__TASK DETAILS__. Take the material below and reproduce, word for word, only the lines from the line with "Click the S3 season badge on 甘夫人" through the line with "Given: Click the 38K views count".

__DATA SUPPLIED__.
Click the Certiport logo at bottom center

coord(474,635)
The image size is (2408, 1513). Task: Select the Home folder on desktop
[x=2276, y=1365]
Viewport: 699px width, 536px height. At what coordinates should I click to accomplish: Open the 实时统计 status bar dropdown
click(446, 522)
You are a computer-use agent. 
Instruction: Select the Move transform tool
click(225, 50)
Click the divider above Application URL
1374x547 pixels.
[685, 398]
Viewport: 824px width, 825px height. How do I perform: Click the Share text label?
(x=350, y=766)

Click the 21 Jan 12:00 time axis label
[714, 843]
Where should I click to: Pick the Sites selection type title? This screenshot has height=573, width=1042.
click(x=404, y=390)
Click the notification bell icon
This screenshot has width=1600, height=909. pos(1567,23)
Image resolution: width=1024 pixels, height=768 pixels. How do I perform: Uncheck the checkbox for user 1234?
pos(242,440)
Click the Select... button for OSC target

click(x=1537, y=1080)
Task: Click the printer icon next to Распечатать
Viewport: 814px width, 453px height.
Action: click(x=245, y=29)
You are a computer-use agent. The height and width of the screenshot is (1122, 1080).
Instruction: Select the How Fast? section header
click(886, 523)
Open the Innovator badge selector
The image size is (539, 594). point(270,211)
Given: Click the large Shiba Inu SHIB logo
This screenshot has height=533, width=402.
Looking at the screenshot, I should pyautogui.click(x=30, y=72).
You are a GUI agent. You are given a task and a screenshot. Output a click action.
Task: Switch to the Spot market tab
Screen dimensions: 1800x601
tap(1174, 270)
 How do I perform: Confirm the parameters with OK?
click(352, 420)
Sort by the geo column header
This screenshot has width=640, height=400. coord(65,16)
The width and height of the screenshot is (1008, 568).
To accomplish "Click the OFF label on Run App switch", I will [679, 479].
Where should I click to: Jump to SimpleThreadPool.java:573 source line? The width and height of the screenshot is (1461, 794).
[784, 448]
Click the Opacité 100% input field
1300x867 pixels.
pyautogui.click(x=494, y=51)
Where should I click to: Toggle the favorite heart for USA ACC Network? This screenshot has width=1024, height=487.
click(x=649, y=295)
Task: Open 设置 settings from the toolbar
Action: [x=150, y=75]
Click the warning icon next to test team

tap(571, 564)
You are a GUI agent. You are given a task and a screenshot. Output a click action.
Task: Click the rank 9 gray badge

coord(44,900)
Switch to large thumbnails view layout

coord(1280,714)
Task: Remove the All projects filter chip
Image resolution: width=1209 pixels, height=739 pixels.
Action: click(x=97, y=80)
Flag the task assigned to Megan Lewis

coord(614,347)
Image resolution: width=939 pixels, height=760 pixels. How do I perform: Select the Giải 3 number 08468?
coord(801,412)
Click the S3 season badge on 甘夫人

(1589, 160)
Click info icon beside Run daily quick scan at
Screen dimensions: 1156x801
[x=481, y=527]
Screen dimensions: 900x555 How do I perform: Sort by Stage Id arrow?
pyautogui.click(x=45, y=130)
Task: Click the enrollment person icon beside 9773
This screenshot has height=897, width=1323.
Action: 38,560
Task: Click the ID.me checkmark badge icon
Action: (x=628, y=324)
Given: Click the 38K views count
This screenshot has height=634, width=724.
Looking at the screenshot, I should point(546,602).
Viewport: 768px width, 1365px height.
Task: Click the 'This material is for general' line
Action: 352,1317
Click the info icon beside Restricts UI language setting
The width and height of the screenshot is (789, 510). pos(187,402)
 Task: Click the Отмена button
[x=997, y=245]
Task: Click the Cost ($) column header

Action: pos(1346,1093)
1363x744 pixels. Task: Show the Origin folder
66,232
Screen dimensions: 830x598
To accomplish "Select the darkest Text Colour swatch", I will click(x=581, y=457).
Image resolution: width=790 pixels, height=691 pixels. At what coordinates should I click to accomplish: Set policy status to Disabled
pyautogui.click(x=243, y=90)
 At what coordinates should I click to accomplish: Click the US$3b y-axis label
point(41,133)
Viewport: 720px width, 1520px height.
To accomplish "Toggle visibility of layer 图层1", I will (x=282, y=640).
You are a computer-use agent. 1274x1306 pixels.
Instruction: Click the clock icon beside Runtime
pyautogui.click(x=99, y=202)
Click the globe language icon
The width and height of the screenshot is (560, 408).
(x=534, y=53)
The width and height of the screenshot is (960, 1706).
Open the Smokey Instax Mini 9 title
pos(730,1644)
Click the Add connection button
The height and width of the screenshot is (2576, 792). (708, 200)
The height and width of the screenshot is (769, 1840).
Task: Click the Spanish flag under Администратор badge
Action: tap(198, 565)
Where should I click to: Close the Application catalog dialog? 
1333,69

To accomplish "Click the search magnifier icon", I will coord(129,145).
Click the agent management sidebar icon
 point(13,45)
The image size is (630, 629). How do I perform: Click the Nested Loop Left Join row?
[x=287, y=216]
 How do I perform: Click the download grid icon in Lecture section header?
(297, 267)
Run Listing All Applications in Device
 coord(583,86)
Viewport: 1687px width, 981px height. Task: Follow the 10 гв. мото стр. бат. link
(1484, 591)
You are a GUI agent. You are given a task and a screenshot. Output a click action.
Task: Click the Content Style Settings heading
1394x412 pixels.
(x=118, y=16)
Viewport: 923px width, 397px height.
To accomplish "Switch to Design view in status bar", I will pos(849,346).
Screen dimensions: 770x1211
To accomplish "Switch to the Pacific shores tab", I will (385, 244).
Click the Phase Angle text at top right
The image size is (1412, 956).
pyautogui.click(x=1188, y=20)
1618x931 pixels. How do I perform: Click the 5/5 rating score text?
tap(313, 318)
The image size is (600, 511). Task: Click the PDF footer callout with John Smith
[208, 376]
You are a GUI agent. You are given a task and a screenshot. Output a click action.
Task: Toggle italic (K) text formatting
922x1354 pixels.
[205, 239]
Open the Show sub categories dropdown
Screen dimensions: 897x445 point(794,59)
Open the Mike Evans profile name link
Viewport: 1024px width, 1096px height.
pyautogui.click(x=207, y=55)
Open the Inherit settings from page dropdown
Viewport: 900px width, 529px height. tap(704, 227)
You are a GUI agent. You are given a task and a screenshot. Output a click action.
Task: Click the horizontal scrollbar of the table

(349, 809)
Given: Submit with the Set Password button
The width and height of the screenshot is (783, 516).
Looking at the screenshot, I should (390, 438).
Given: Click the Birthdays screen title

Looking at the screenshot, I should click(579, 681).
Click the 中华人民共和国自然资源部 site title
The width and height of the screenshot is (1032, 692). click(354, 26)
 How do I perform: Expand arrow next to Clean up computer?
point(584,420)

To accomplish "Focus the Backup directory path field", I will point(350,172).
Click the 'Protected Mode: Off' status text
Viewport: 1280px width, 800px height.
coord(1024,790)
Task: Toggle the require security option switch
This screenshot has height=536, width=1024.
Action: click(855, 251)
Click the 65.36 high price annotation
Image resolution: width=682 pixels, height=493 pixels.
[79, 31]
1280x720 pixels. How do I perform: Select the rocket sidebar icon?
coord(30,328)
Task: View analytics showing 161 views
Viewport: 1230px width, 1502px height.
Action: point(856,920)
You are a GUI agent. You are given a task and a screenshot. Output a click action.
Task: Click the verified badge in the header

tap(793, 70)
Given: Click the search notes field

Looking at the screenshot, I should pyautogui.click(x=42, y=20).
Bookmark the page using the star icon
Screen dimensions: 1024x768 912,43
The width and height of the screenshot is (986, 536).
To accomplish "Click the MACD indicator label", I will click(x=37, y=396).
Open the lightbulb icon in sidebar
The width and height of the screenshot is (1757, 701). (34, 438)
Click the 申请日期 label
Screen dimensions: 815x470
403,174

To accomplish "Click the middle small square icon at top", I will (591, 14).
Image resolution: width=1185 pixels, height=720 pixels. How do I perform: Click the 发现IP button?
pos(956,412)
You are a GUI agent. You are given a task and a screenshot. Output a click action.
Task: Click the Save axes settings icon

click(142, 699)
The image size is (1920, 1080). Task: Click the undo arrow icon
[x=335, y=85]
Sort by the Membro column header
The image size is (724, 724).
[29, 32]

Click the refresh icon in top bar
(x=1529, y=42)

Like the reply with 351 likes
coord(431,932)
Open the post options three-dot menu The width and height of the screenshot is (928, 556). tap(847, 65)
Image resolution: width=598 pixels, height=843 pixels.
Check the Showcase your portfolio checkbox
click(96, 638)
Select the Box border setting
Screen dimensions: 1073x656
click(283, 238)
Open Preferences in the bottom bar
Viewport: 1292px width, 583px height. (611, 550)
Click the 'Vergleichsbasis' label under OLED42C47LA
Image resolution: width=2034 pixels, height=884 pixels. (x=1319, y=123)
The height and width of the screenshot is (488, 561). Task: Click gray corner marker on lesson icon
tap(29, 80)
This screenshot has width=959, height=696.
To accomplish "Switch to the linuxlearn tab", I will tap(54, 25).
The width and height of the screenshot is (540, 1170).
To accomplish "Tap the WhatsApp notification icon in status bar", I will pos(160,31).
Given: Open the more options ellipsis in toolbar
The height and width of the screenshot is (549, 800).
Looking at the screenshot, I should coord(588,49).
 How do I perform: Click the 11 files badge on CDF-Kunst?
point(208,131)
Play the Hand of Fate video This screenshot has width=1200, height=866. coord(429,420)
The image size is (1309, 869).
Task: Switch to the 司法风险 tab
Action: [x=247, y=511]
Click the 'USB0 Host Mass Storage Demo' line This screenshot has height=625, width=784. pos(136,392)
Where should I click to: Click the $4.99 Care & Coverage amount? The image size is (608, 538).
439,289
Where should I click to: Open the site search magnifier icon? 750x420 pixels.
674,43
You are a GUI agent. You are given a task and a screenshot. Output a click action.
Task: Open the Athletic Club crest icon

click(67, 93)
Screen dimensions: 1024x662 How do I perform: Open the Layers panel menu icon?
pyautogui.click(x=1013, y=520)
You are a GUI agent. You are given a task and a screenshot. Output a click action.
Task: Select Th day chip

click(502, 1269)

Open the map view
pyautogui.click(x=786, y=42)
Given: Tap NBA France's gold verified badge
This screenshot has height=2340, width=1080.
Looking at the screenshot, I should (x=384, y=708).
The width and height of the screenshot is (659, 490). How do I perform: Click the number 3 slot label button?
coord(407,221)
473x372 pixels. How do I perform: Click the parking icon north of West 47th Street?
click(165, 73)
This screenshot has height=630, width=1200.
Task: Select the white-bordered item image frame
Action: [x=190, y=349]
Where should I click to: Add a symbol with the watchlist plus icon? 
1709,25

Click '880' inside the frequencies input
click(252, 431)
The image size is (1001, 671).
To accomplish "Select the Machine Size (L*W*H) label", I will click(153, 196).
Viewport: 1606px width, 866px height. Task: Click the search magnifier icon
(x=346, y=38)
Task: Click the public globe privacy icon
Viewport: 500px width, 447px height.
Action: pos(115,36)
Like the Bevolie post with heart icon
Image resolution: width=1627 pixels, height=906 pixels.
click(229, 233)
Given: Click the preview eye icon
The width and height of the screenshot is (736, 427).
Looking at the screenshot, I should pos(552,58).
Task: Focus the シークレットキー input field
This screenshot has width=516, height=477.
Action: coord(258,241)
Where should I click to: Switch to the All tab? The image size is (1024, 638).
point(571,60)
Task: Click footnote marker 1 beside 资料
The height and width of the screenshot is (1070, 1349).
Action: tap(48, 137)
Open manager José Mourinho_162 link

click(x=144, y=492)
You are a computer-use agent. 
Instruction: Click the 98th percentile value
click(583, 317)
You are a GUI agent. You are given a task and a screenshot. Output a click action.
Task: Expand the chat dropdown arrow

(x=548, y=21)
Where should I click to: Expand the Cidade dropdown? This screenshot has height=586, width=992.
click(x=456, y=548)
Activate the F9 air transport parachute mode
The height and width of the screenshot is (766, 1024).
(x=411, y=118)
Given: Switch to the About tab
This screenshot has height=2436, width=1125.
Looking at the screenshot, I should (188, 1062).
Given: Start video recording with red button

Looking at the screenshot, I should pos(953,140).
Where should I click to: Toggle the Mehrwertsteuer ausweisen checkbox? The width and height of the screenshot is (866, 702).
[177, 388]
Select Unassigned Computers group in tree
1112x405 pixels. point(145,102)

__ANSWER TO THIS PROBLEM__.
Click the S3 season badge on 甘夫人

(1589, 160)
Click info icon beside Run daily quick scan at
Screen dimensions: 1156x801
[x=481, y=527]
Screen dimensions: 900x555 How do I perform: Sort by Stage Id arrow?
pyautogui.click(x=45, y=130)
Task: Click the enrollment person icon beside 9773
This screenshot has height=897, width=1323.
Action: 38,560
Task: Click the ID.me checkmark badge icon
Action: (x=628, y=324)
Given: Click the 38K views count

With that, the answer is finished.